Stress caused by the fear of becoming unemployed seems to be causing an increasing number of people to lose their hair, with a higher incidence of the condition occurring among women, doctors in northern Taiwan said on Wednesday.
Li Cheng-hung (李承鴻), a dermatologist at the Buddhist Tzu Chi General Hospital in Taipei, told reporters that among his patients, more women than men were suffering from alopecia areata, a skin disorder that causes the hair to fall out in patches.
Citing a typical case, Li said a 20-year-old female worker at an information technology company had developed bald spots from constantly worrying that she might lose her job because her boss might not be happy with her performance.
Li said it took more than six months of treatment, using a combination of methods, for the woman’s hair to grow back.
He said that psychological and physical stress can disrupt a person’s immune system and destroy the hair follicles, resulting in hair loss.
The skin doctor advised people with such a problem to consult a hospital dermatologist instead of seeking other unconventional treatments.
He said a dermatologist would usually assess a patient’s condition before giving localized treatment, prescribing medicines or using pulse therapy — a short, intensive administration of pharmacotherapy.
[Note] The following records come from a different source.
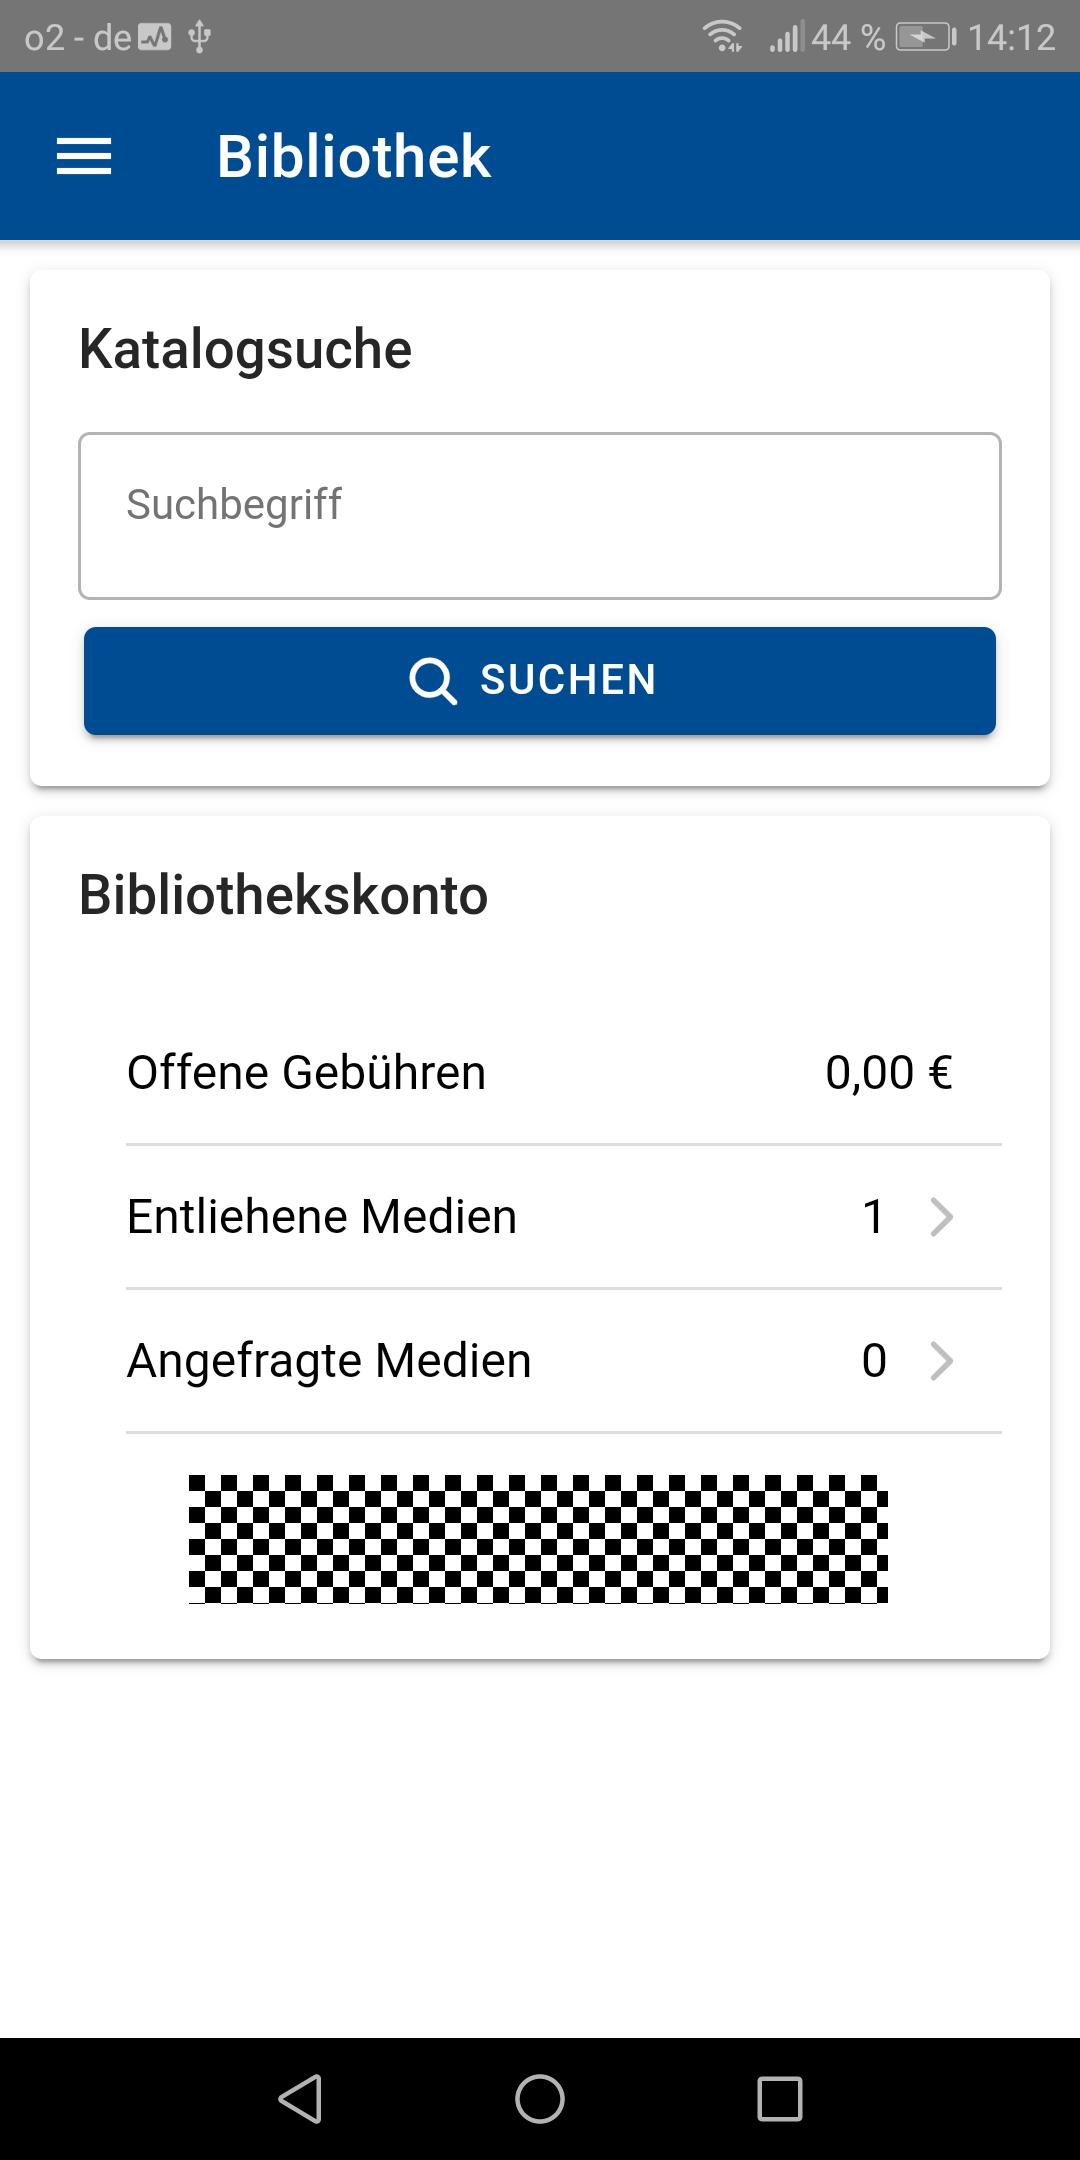Tap the Bibliothek title in header
The height and width of the screenshot is (2160, 1080).
(354, 157)
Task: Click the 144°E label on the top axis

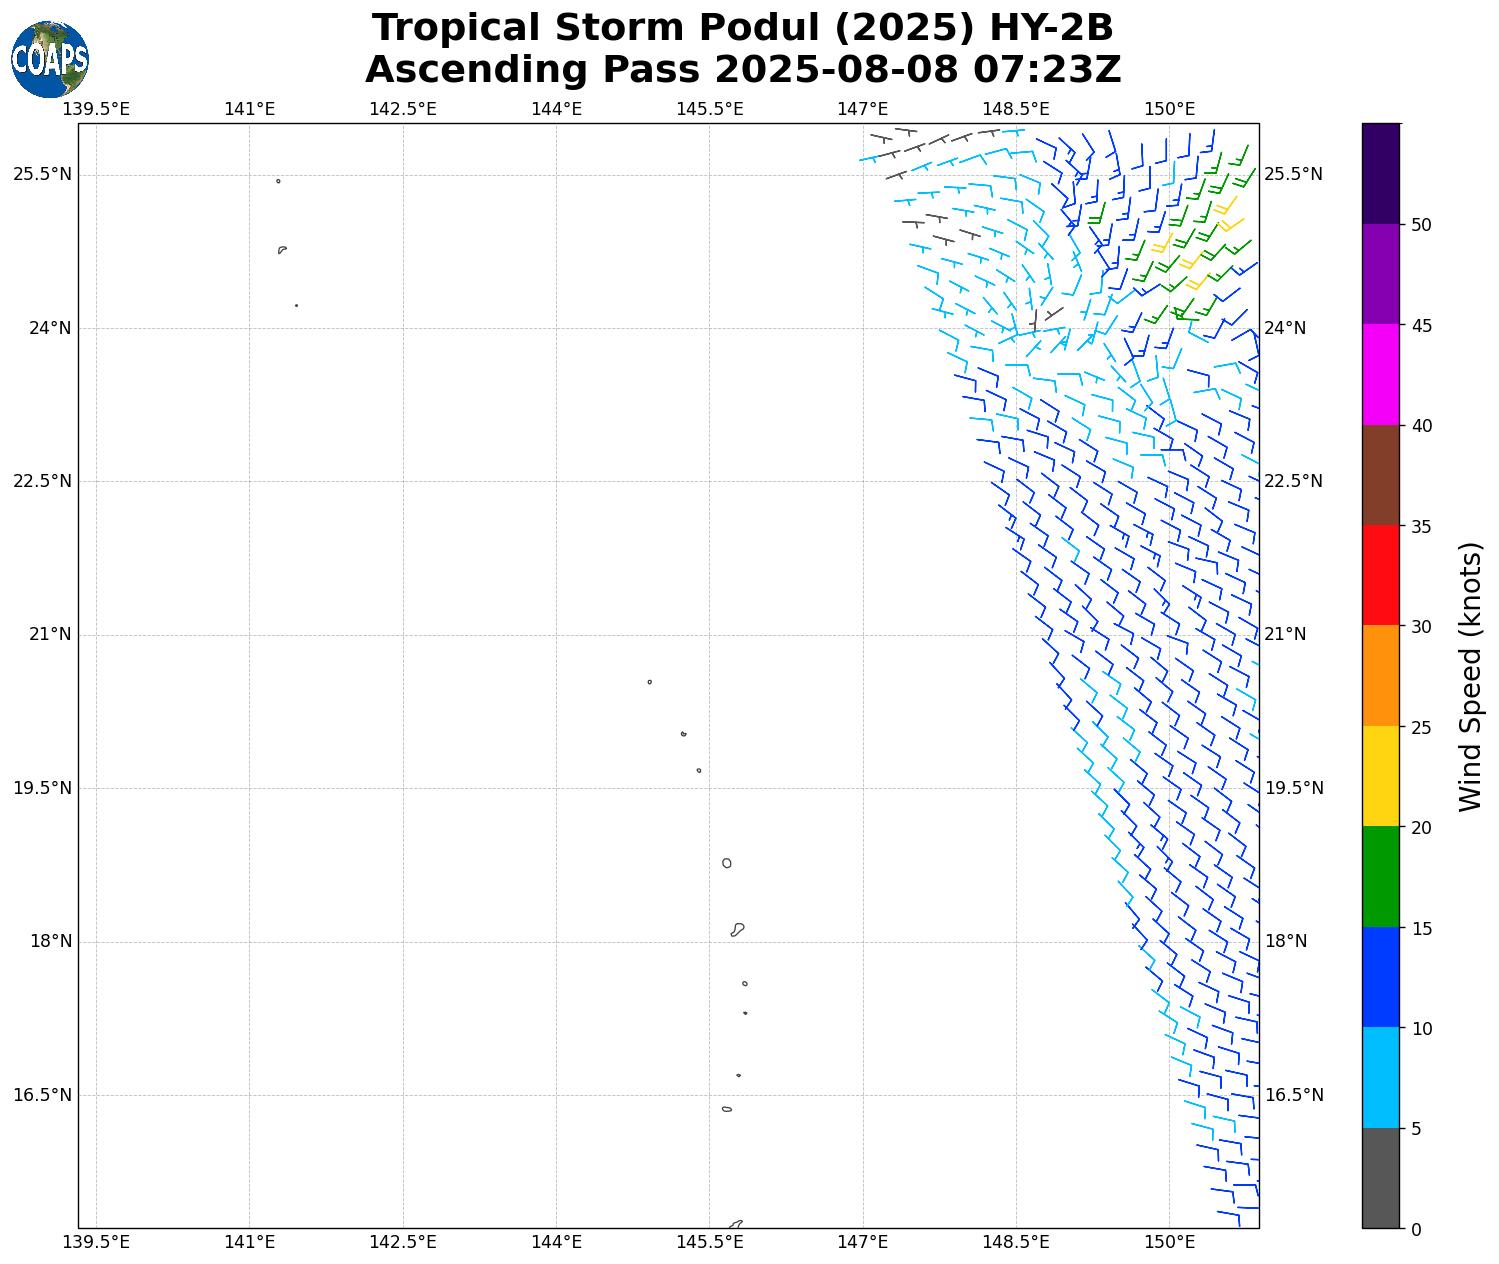Action: (556, 108)
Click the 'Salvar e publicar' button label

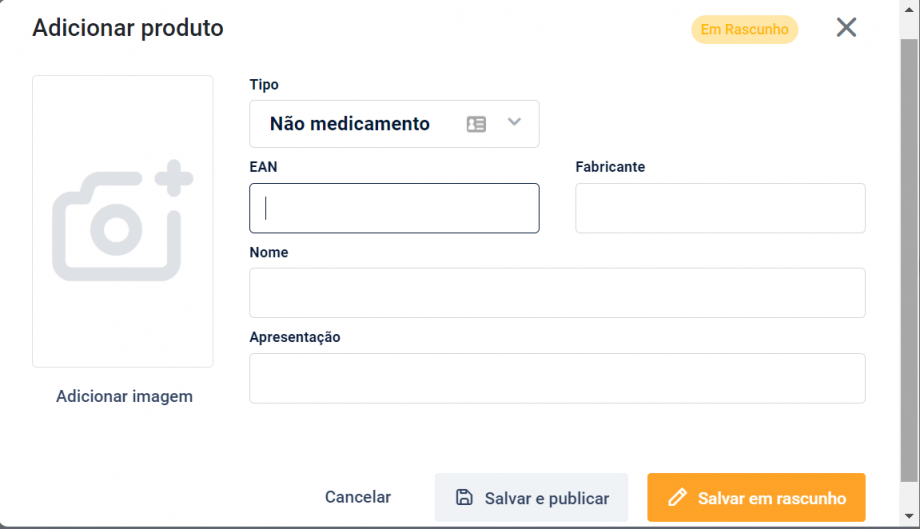click(546, 498)
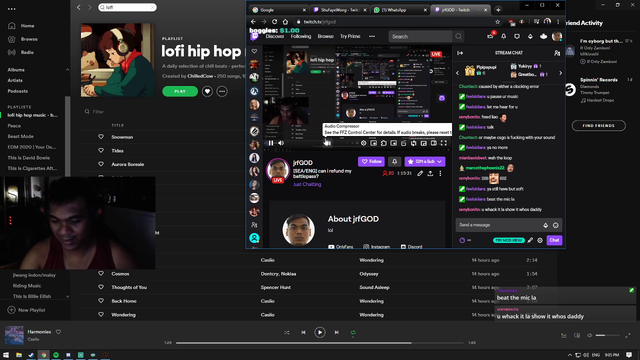Collapse the stream chat panel

point(460,53)
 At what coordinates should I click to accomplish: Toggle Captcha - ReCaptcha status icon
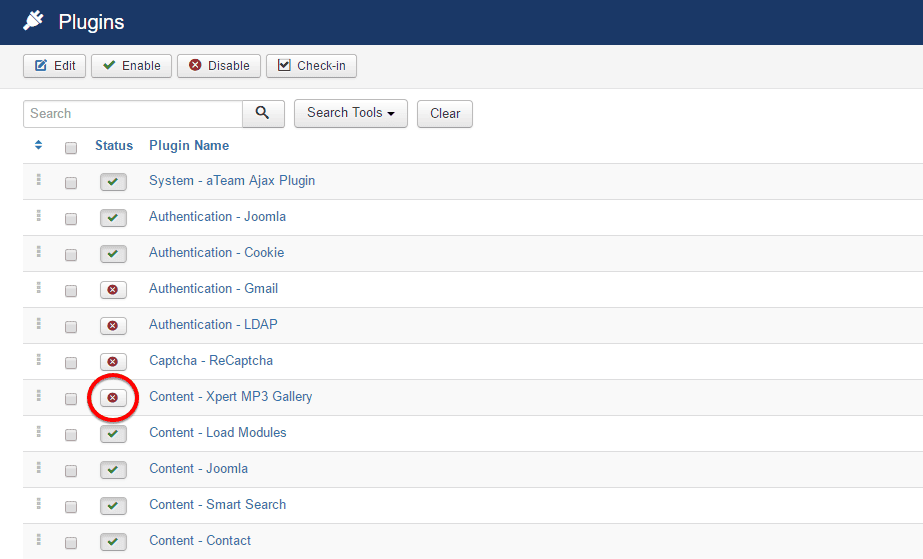click(x=113, y=362)
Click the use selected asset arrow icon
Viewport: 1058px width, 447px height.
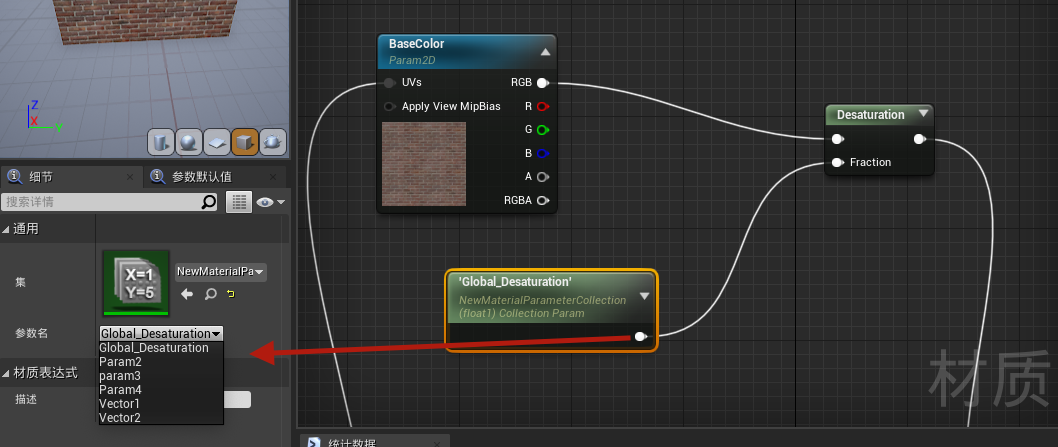[x=187, y=294]
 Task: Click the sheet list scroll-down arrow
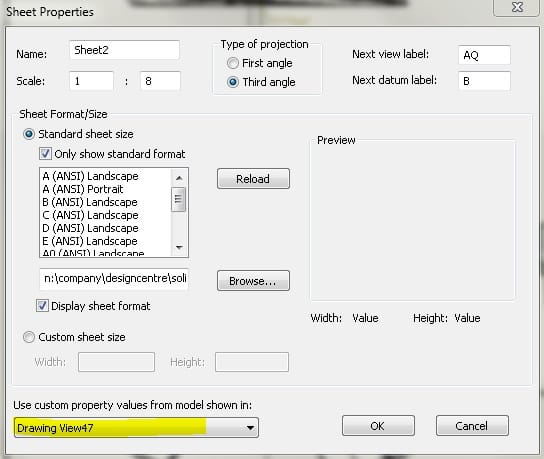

At Chang Gung Memorial Hospital’s Linkou branch, another skin doctor, Huang Yao-li (黃耀立), confirmed that the number of hair loss patients was on the rise, probably because of the growing stress of everyday life.
“The skin and hair are like a mirror that can reflect the degree of stress a person is experiencing,” he said, adding that in addition to seeking medical treatment, patients need to learn how to cope with stress.
Although emotional stress is believed to be a contributing factor to alopecia, it is not fully understood what the primary cause of the condition is.
Some researchers believe that genetic factors play an important role, since there is a higher incidence of alopecia areata among people who have a family history of the disorder.